On Tuesday, 6 September 2016 at 19:37:26 UTC, Jonathan M Davis
wrote:
On Tuesday, September 06, 2016 19:18:11 John via Digitalmars-d
wrote:
Currently it seems that @property isn't implemented correctly.
For some reason when you try to get the pointer of a property
it returns a delegate for some reason. This just seems plain
wrong, the whole purpose of a property is for a function to
behave as if it weren't a function. There's also some
inconsistencies in the behavior, "get" is implemented one way
and then "set" is implemented another.
http://ideone.com/ZgGT2G
&t.x // returns "ref int delegate()"
&t.x() // ok returns "int*", but defeats purpose of
@property
&(t.j = 10) // shouldn't this return "ref int
delegate(int)"
?
It would be nice to get this behavior fixed, so that it
doesn't become set in stone. I think returning a delegate
pointer is not what people would except nor is there really
any use case for it.
Okay. How would it work to safely get a pointer to anything but
the @property function when taking its address? &t.x() is just
going to give you the address of the return value - which in
most cases, is going to be a temporary, so if that even
compiles in most cases, it's a bit scary. Sure, if the
@property function returns by ref, then it can work, but an
@property function which returns by ref isn't worth much, since
you're then giving direct access to the member variable which
is what an @property function is usually meant to avoid. If you
wanted to do that, you could just use a public member variable.
So, given that most @property functions are not going to return
by ref, how does it make any sense at all for taking the
address of an @property function to do anything different than
give you a delegate? Sure, that's not what happens when you
take the address of a variable, but you're not dealing with a
variable. You're dealing with an @property function which is
just trying to emulate a variable.
The reality of the matter is that an @property function is
_not_ a variable. It's just trying to emulate one, and that
abstraction falls apart _really_ fast once you try and do much
beyond getting and setting the value - e.g. passing by ref
falls flat on its face. We could do better than currently do
(e.g. making += lower to code that uses both the getter and the
setter when the getter doesn't return by ref), but there are
some areas where a property function simply can't act like a
variable, because it isn't one. There isn't even a guarantee
that an @property function is backed by memory. It could be a
completely calculated value, in which case, expecting to get an
address of a variable when taking the address of the @property
function makes even less sense.
- Jonathan M Davis
I don't see how that would be a problem, you can't take the
address of an rvalue... The problem you describe would be true
for functions as well. What's not true is that it is compilable
(see: http://ideone.com/MXhkXC ). Any problem you can conjure up
about references, temporary values and pointers, all of that
would be true for a regular function as well.

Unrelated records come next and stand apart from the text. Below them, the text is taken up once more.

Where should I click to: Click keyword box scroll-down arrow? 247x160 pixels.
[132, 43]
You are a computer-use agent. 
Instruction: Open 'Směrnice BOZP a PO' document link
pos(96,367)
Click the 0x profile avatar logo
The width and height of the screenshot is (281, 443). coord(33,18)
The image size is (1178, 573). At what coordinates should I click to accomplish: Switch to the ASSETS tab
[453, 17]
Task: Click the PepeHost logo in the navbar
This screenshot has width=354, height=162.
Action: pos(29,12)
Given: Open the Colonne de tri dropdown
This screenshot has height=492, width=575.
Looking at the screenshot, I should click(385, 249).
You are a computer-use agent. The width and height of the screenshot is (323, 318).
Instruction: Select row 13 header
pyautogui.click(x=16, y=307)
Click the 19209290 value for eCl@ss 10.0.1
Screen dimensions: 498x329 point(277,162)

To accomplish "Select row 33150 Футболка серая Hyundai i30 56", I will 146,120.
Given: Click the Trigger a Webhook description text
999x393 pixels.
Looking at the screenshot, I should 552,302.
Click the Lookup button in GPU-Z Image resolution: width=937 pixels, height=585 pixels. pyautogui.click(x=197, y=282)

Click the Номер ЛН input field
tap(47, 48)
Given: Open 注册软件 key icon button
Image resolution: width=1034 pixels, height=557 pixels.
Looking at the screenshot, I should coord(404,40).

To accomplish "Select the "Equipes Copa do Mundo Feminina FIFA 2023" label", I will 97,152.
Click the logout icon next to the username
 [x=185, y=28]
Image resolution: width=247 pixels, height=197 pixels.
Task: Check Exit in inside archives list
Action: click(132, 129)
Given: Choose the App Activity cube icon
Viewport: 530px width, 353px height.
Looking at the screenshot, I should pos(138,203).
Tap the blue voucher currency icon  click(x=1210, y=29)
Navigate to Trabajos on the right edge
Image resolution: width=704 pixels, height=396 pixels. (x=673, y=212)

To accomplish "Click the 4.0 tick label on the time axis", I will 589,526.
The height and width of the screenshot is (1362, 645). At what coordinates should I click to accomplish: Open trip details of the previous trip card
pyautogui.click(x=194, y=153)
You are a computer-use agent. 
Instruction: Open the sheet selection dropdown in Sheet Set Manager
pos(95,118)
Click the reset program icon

Obviously it is not a variable, but if you use a function and it
returns a reference and you take the address of it. What you get
is the address of the returned value not of the function. int v =
obj.prop; if you look at that "prop" is a called function
pretending to be a variable. If you take the address of a called
function, you get the address of the returned variable, not the
function. If you take the address of a variable, you get the
address of the variable.
On Wednesday, 7 September 2016 at 07:44:05 UTC, Ethan Watson
wrote:
On Tuesday, 6 September 2016 at 19:18:11 UTC, John wrote:
It would be nice to get this behavior fixed.
Disagree. I've used properties before in C# to transform to and
from data sets required for network multiplayer. It works
functionally the same way in D. Behaviour is as I would expect
for the wider implications of how properties can work.
You can't really take one sentence out of context, I didn't say
it in the sense that it was completely broken to the point of
being useless. The part I'm asking to be changed, you probably
didn't even ever use. C# is a managed language, I don't think you
can even take the pointer of anything unless you enable the
unsafe switch.
On Tuesday, 6 September 2016 at 19:34:59 UTC, ag0aep6g wrote:
On 09/06/2016 09:18 PM, John wrote:
&(t.j = 10) // shouldn't this return "ref int
delegate(int)" ?
`&t.j` should and does. With `= 10`, it's definitely a call,
just like `&t.x()`.
It would be nice to get this behavior fixed, so that it
doesn't become
set in stone.
Unfortunately, it already kinda is. Just flipping the switch
would break circa all D code in existence. That's deemed
unacceptable by the leadership, as far as I know.
Don't really see that to be true. I don't see any use case for
taking the address of the delegate for a property. Wouldn't be
surprised if it only broke 1% of code out there. I mean it's
probably used so little that it isn't even properly implemented.
You can get the getter property delegate, but you can't get the
setter property delegate. Either way it's broken as it is now.